__INSTRUCTIONS FOR THE TASK__
Send back all the data below, exactly as given.

__RECORDED DATA__
-------------------------
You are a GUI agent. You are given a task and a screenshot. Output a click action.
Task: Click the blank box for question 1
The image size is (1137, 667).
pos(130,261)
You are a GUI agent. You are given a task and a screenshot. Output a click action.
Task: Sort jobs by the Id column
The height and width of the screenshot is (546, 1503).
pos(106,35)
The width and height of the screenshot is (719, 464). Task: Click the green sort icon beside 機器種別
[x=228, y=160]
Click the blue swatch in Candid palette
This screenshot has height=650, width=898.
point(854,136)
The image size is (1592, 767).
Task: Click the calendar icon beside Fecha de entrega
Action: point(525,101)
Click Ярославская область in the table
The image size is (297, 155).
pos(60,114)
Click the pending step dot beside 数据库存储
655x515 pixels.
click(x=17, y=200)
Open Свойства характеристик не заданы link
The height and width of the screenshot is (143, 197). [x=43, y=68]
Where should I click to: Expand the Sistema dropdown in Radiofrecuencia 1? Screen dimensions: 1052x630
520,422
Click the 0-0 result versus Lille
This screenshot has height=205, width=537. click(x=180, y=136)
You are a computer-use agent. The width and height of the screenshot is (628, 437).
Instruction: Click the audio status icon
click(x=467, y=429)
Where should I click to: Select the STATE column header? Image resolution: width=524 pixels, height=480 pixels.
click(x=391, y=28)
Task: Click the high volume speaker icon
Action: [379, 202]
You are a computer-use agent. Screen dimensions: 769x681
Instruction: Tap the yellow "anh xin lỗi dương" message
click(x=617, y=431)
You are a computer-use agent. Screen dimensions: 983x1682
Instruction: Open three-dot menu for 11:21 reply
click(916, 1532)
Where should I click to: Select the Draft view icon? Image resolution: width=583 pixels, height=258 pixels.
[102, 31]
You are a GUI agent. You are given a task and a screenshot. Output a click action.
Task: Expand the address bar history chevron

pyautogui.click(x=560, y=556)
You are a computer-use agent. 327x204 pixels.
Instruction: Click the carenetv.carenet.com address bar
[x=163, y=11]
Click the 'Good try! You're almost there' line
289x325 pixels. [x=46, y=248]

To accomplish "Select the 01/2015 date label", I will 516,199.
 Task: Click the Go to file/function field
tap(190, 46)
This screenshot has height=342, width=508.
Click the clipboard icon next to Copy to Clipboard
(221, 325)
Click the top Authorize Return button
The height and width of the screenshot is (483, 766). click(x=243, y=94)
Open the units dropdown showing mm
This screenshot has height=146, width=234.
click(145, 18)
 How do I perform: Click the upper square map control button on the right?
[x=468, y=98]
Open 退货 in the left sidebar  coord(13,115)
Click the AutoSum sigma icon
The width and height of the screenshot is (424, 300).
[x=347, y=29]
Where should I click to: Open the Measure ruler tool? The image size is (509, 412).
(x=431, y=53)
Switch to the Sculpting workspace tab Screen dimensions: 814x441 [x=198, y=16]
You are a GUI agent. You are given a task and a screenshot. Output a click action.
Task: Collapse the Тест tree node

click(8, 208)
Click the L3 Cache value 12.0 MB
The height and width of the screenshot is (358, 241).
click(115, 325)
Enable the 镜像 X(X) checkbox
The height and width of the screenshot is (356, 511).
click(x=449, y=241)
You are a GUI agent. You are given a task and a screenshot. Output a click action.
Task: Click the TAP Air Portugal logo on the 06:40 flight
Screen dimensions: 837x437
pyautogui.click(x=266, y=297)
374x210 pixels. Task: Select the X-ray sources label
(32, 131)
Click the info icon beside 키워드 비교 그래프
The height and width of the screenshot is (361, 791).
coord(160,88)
-------------------------
__EXERCISE SOLUTION__
You are a GUI agent. You are given a task and a screenshot. Output a click action.
Task: Click the blank box for question 1
The image size is (1137, 667).
pos(130,261)
You are a GUI agent. You are given a task and a screenshot. Output a click action.
Task: Sort jobs by the Id column
The height and width of the screenshot is (546, 1503).
pos(106,35)
The width and height of the screenshot is (719, 464). Task: Click the green sort icon beside 機器種別
[x=228, y=160]
Click the blue swatch in Candid palette
This screenshot has height=650, width=898.
point(854,136)
The image size is (1592, 767).
Task: Click the calendar icon beside Fecha de entrega
Action: point(525,101)
Click Ярославская область in the table
The image size is (297, 155).
pos(60,114)
Click the pending step dot beside 数据库存储
655x515 pixels.
click(x=17, y=200)
Open Свойства характеристик не заданы link
The height and width of the screenshot is (143, 197). [x=43, y=68]
Where should I click to: Expand the Sistema dropdown in Radiofrecuencia 1? Screen dimensions: 1052x630
520,422
Click the 0-0 result versus Lille
This screenshot has height=205, width=537. click(x=180, y=136)
You are a computer-use agent. The width and height of the screenshot is (628, 437).
Instruction: Click the audio status icon
click(x=467, y=429)
Where should I click to: Select the STATE column header? Image resolution: width=524 pixels, height=480 pixels.
click(x=391, y=28)
Task: Click the high volume speaker icon
Action: [379, 202]
You are a computer-use agent. Screen dimensions: 769x681
Instruction: Tap the yellow "anh xin lỗi dương" message
click(x=617, y=431)
You are a computer-use agent. Screen dimensions: 983x1682
Instruction: Open three-dot menu for 11:21 reply
click(916, 1532)
Where should I click to: Select the Draft view icon? Image resolution: width=583 pixels, height=258 pixels.
[102, 31]
You are a GUI agent. You are given a task and a screenshot. Output a click action.
Task: Expand the address bar history chevron

pyautogui.click(x=560, y=556)
You are a computer-use agent. 327x204 pixels.
Instruction: Click the carenetv.carenet.com address bar
[x=163, y=11]
Click the 'Good try! You're almost there' line
289x325 pixels. [x=46, y=248]

To accomplish "Select the 01/2015 date label", I will 516,199.
 Task: Click the Go to file/function field
tap(190, 46)
This screenshot has height=342, width=508.
Click the clipboard icon next to Copy to Clipboard
(221, 325)
Click the top Authorize Return button
The height and width of the screenshot is (483, 766). click(x=243, y=94)
Open the units dropdown showing mm
This screenshot has height=146, width=234.
click(145, 18)
 How do I perform: Click the upper square map control button on the right?
[x=468, y=98]
Open 退货 in the left sidebar  coord(13,115)
Click the AutoSum sigma icon
The width and height of the screenshot is (424, 300).
[x=347, y=29]
Where should I click to: Open the Measure ruler tool? The image size is (509, 412).
(x=431, y=53)
Switch to the Sculpting workspace tab Screen dimensions: 814x441 [x=198, y=16]
You are a GUI agent. You are given a task and a screenshot. Output a click action.
Task: Collapse the Тест tree node

click(8, 208)
Click the L3 Cache value 12.0 MB
The height and width of the screenshot is (358, 241).
click(115, 325)
Enable the 镜像 X(X) checkbox
The height and width of the screenshot is (356, 511).
click(x=449, y=241)
You are a GUI agent. You are given a task and a screenshot. Output a click action.
Task: Click the TAP Air Portugal logo on the 06:40 flight
Screen dimensions: 837x437
pyautogui.click(x=266, y=297)
374x210 pixels. Task: Select the X-ray sources label
(32, 131)
Click the info icon beside 키워드 비교 그래프
The height and width of the screenshot is (361, 791).
coord(160,88)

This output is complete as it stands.